6)      The stock is cheap at 12 times next year’s estimated earnings.  Because of their record of stable growth, it has often sold at 20 to 30 times future earnings.  By most measures (price to cashflow, price to sales, price to book, etc) it’s at the lowest level in at least 20 years.  Yet the competitive environment has never been more opportune.  Solid balance sheet, A1/A+ credit rating, and a 4% dividend.  

This is an investment, not a trade.  If the economy remains weak, the restaurant industry will continue to suffer.  However, as things recover I believe that Sysco is very well positioned deliver improving business results and a higher stock price.  


  1. What do you think of PIR?

  2. I don't have any special insight. It's having a good day today (+11% as I write this). But it's not the kind of stock that I would buy-- far too speculative. That doesn't mean that it can't double or triple or more. You can make (or lose) a lot of money bottom-fishing in stocks like this. It's just not my style.

  3. Do you know how Sysco's sales break down by customer type (i.e., high-end restaurants, chains, etc.) -- or something like that?

  4. Sysco is interesting, they have a nice dividend that has grown consistently over the years, which is something I like. They are also very strong financially which is important now more than ever.

    I am wondering however, do they still have plenty of room to grow in the US and Canada? I know the industry is huge (200b?) but can they really continue to gain market share or will they start getting to the point where they can only grow as fast as the underlying market?

    Are there any plans to expand overseas that you know of?

    Thanks for any insights.


  5. The latest 10K provides this breakdown of sales: Restaurants 63%, Hospitals and nursing homes 10%, Schools and colleges 5%, Hotels and motels 6%, and Other 16%. Most of the restaurant category is represented by independents and small chains, but a significant part is made up of large chain restaurants. The largest customer by revenue is the Wendy's chain, which made up 5% of fy2008 revenue, and a smaller percentage of profits.

    The broadline restaurant business produces the highest margins and highest share of total operating income. However, it also has higher expenses due to greater delivery costs, bad debt expense, sales commission expense, etc.

  6. They say that they have about 16% of a $231 billion market. However, that depends on how you define the market. I've seen estimates as high as $400 billion. Of course, much of that business may not be a good fit for Sysco, but in any case I believe they can grow domestic share for quite a while.

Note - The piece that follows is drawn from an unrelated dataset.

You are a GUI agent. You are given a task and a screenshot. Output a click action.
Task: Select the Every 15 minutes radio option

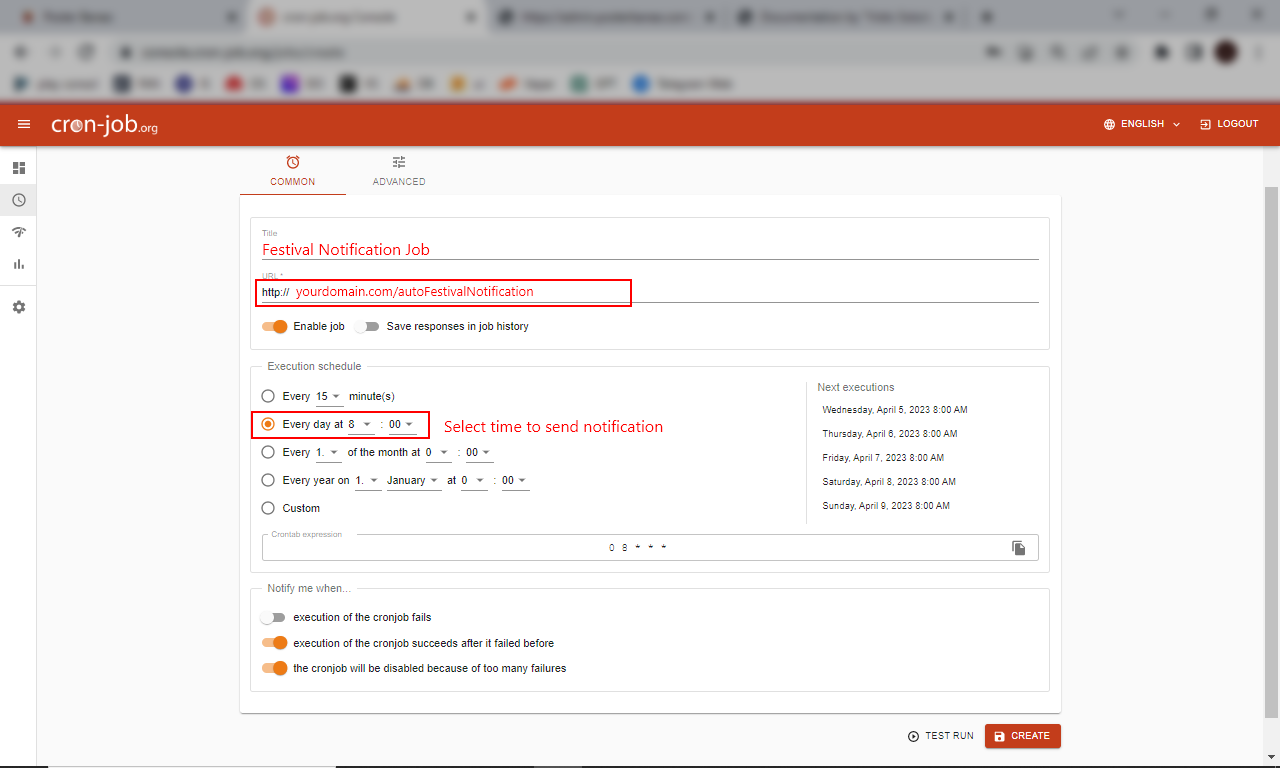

    They have a significant presence in Canada with over 20 distribution centers. They recently announced the acquisition of a foodservice distributor in Ireland, which I believe is their first move outside of North America. However, they do have a small subsidiary called International Food Group which ships product to over 120 countries, primarily to service international chain customers.

    Management said recently that while their primary focus is North America, they continue to explore and stay abreast of international acquisition opportunities.

  7. Just wanted to circle back and say thanks for sharing your thoughts. I have SYY on my buy list but am hoping to see a correction in the overall market that takes SYY down a bit.


  8. Thank you for your comments and may you enjoy great success at UBS.

    I would simply add on SYY that the current environment is the downside for Sysco - and that down side involves positive earnings, positive cash flow, and increasing its competitive advantage. This is a great company for those who are patient.

    As for Jeff's comment: I'm less concerned about growth. Many companies have produced fine long term results with modest volume growth. It is important to realize that the U.S. population will continue to grow and that rising standards of living translate into more people eating at resteraunts. This provides sufficient long term growth for the industry for Sysco to grow earnings and dividends fast enough to outperform the S&P 500 in terms of total return.